#### Supplied text:
The Strip Search and the Search of Mr. Douglas-Hodgson’s vehicle
[135] Strip searches are generally performed as a search incident to arrest. That was the case here.
[136] Similarly, the search of Mr. Douglas-Hodgson’s vehicle following his arrest was conducted as incidental to that arrest. I leave aside the question of whether D/Sgt. Pigeau’s request for Ms. Clarke to show him her Xanax constituted a search of Mr. Douglas-Hodgson’s car as that issue was not fully argued.
[137] Like searches incident to investigative detentions, searches incident to arrest are an established exception to the general rule that warrantless searches are prima facie unreasonable. See R. v. Golden, 2001 SCC 83, at para. 84.
[138] Consistent with Collins, for a search incident to arrest to be valid, three conditions must be met: (i) the arrest must be lawful; (ii) the search must be conducted as an incident to the lawful arrest; and, (iii) the manner in which the search is carried out must be reasonable. See R. v. Stillman, [1997] 1 S.C.R. 67, at para. 27.
[139] Earlier I concluded that the arrest of Mr. Douglas-Hodgson was unlawful. Consequentially, the strip search and the search of the car were both unlawful.
Issue Five: What, if Any, Remedy Is Appropriate?

#### Request 1:
Copy the passage on searches incident to arrest starting with "[137] Like searches" and going on through "were both unlawful.".
The court passage on searches incident to arrest has no connection to the records.

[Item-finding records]
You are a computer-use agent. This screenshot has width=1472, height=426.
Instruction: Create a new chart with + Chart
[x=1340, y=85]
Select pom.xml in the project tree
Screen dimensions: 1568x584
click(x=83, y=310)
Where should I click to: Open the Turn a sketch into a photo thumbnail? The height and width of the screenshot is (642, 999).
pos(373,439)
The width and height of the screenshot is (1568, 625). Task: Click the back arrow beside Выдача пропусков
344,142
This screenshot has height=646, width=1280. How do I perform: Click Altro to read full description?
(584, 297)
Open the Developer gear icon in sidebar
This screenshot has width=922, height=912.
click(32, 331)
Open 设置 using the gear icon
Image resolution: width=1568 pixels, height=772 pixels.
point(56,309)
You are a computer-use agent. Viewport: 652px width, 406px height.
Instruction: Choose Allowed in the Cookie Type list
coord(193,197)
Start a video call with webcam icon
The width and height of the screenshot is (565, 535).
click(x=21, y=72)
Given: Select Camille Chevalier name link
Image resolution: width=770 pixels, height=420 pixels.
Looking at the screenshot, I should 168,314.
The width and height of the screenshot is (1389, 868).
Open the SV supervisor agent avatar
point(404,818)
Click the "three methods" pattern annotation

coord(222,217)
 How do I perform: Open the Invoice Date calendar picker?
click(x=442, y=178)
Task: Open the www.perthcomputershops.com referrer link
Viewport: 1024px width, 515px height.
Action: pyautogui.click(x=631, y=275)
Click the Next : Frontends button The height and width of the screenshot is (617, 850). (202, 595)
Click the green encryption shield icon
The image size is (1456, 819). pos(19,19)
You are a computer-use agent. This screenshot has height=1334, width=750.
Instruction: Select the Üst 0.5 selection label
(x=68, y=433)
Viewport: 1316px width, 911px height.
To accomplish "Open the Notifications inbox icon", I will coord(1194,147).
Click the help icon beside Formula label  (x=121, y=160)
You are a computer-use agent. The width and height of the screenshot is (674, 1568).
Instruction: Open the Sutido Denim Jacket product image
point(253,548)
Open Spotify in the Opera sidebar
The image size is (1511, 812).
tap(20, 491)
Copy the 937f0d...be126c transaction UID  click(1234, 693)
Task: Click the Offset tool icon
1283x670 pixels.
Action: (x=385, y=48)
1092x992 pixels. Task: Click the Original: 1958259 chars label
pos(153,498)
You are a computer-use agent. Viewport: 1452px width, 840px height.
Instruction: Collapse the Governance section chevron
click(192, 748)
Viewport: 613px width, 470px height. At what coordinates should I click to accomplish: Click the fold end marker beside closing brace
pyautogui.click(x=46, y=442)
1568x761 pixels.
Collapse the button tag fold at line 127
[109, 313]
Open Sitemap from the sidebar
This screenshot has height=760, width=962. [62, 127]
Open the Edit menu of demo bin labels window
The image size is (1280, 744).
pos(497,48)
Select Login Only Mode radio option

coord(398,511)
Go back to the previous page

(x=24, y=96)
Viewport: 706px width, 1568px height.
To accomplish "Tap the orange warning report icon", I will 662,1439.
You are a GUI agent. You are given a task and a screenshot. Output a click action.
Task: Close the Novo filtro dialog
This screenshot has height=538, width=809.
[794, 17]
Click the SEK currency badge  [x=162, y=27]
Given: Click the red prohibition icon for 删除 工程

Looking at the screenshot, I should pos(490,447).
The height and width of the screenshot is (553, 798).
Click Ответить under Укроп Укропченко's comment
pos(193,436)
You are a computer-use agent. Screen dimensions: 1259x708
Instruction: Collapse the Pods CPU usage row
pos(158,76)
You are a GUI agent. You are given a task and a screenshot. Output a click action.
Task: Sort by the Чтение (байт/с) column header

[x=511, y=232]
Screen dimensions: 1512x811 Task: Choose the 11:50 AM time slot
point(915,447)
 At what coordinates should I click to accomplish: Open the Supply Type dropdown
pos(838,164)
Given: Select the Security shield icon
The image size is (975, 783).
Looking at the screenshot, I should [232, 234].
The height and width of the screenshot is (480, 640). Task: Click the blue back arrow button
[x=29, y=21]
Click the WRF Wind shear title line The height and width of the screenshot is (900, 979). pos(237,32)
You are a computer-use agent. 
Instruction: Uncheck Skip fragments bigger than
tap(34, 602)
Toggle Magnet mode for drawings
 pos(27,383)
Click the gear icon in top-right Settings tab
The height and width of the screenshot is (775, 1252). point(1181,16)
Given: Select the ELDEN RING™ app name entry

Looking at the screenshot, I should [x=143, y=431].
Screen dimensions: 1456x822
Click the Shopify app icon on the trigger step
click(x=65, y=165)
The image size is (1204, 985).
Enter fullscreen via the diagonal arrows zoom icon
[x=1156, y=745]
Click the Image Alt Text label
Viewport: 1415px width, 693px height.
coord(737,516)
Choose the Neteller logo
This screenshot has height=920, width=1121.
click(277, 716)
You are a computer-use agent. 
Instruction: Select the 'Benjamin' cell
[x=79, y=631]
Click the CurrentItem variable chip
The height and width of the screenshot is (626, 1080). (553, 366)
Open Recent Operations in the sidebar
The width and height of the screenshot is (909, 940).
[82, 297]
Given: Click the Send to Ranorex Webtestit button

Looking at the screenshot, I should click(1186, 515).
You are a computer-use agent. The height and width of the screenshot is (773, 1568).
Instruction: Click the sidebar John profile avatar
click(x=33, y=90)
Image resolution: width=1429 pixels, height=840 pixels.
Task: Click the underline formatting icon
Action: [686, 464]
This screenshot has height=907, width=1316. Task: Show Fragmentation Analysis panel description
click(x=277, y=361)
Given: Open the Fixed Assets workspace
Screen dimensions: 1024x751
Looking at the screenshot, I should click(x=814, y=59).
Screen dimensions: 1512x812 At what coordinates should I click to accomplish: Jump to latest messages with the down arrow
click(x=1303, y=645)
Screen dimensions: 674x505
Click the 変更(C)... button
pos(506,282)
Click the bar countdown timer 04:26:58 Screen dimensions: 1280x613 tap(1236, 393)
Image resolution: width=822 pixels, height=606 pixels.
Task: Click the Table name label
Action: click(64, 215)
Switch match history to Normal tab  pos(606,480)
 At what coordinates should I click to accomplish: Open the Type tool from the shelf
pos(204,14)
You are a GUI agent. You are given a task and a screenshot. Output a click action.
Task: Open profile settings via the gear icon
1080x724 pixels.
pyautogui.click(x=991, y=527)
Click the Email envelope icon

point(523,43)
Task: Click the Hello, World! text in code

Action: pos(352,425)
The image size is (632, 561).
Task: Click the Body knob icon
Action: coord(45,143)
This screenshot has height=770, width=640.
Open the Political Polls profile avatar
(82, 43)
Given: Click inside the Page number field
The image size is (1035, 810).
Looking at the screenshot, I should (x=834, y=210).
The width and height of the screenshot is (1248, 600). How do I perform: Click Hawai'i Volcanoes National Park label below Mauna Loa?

#### Request 2:
Please repeat, unchanged, the lines of the records starting with the line with "This screenshot has height=770, width=640." and going on through the last line of the records.

#### Complete response 1:
[137] Like searches incident to investigative detentions, searches incident to arrest are an established exception to the general rule that warrantless searches are prima facie unreasonable. See R. v. Golden, 2001 SCC 83, at para. 84.
[138] Consistent with Collins, for a search incident to arrest to be valid, three conditions must be met: (i) the arrest must be lawful; (ii) the search must be conducted as an incident to the lawful arrest; and, (iii) the manner in which the search is carried out must be reasonable. See R. v. Stillman, [1997] 1 S.C.R. 67, at para. 27.
[139] Earlier I concluded that the arrest of Mr. Douglas-Hodgson was unlawful. Consequentially, the strip search and the search of the car were both unlawful.

#### Complete response 2:
This screenshot has height=770, width=640.
Open the Political Polls profile avatar
(82, 43)
Given: Click inside the Page number field
The image size is (1035, 810).
Looking at the screenshot, I should (x=834, y=210).
The width and height of the screenshot is (1248, 600). How do I perform: Click Hawai'i Volcanoes National Park label below Mauna Loa?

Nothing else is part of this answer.